= INSTRUCTIONS TO FOLLOW =
Find each line in the records below that contains the word "computer", and copy it out.
#### PROVIDED MATERIAL ####
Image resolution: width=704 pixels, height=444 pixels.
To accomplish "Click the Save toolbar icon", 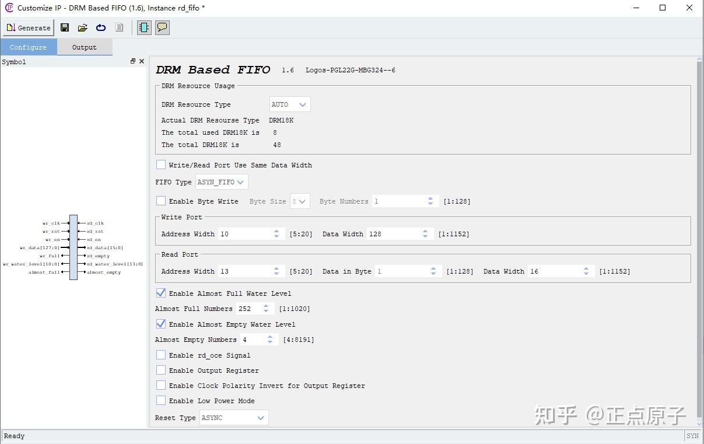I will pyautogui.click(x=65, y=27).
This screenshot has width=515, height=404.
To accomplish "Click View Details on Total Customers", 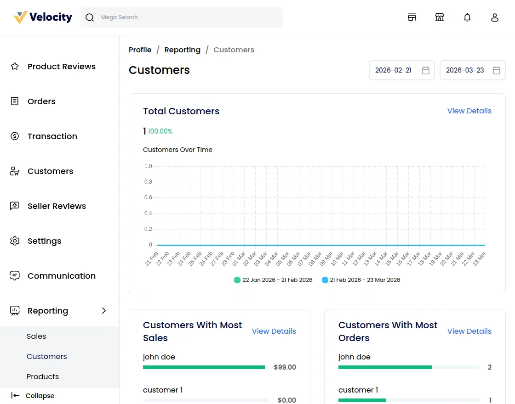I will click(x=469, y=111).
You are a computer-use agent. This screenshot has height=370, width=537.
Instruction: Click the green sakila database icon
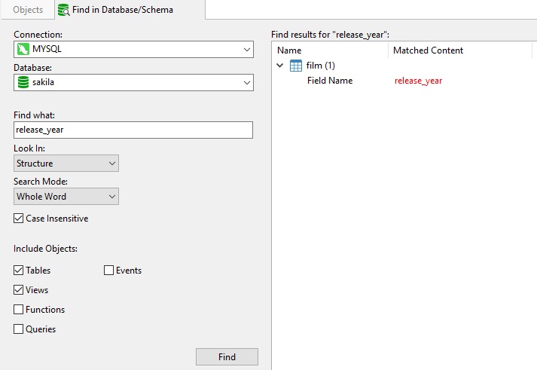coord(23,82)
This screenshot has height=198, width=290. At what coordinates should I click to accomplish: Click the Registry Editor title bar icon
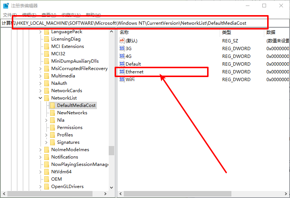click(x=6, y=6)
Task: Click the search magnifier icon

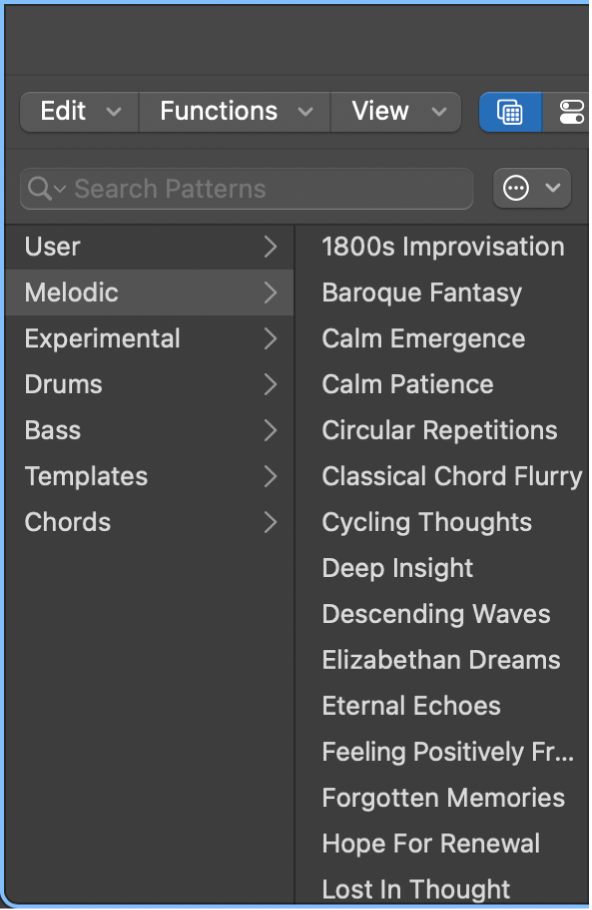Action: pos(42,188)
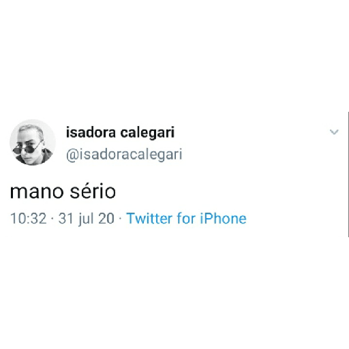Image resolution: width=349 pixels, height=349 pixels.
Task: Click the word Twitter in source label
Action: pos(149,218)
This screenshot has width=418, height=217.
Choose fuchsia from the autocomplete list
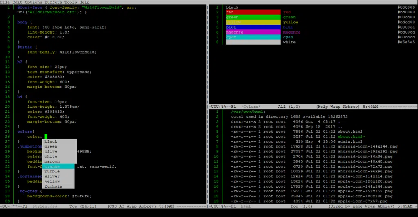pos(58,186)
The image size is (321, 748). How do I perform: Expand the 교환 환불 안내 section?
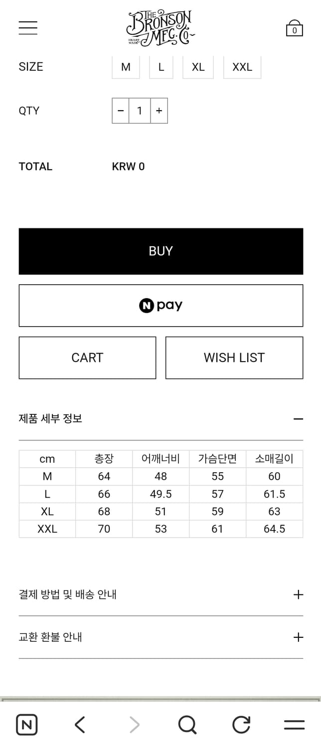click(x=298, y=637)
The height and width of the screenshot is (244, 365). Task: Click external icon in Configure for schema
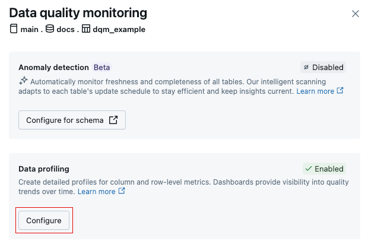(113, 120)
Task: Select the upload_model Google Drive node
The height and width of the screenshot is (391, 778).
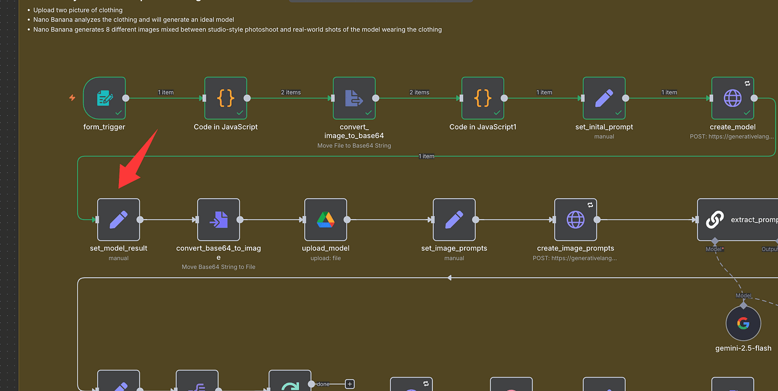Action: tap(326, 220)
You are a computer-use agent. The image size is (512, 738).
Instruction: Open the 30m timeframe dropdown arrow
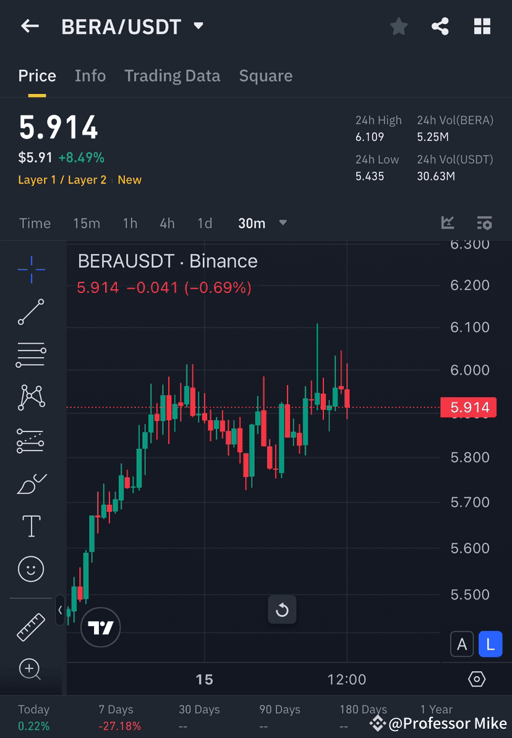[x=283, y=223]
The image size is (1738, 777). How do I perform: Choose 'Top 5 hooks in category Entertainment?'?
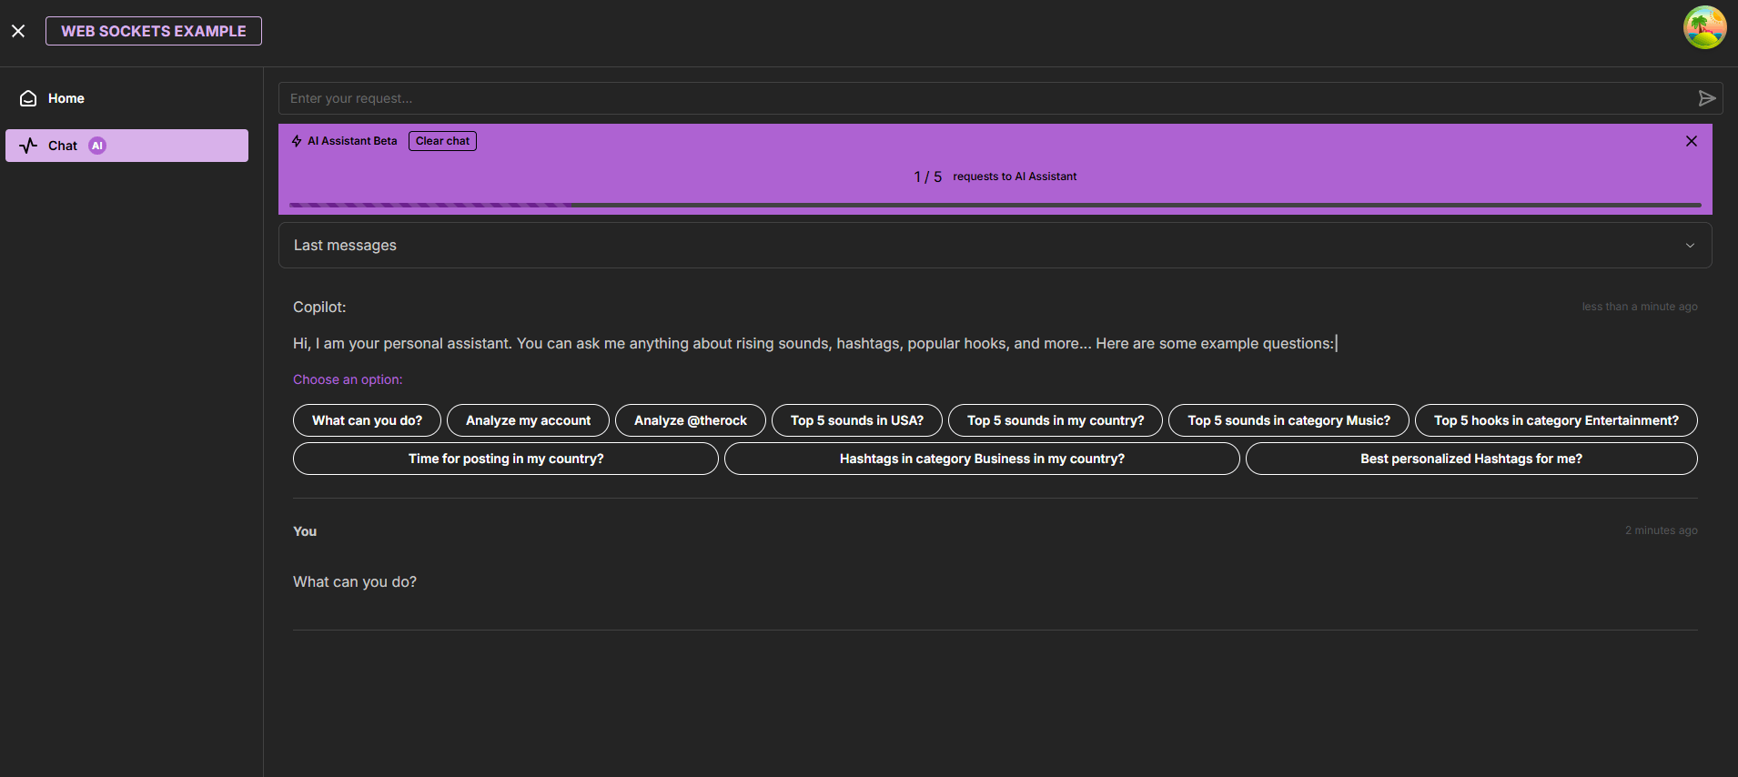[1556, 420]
####
= SOLUTION =
You are a computer-use agent. This screenshot has height=370, width=537.
You are a computer-use agent. The image size is (512, 738).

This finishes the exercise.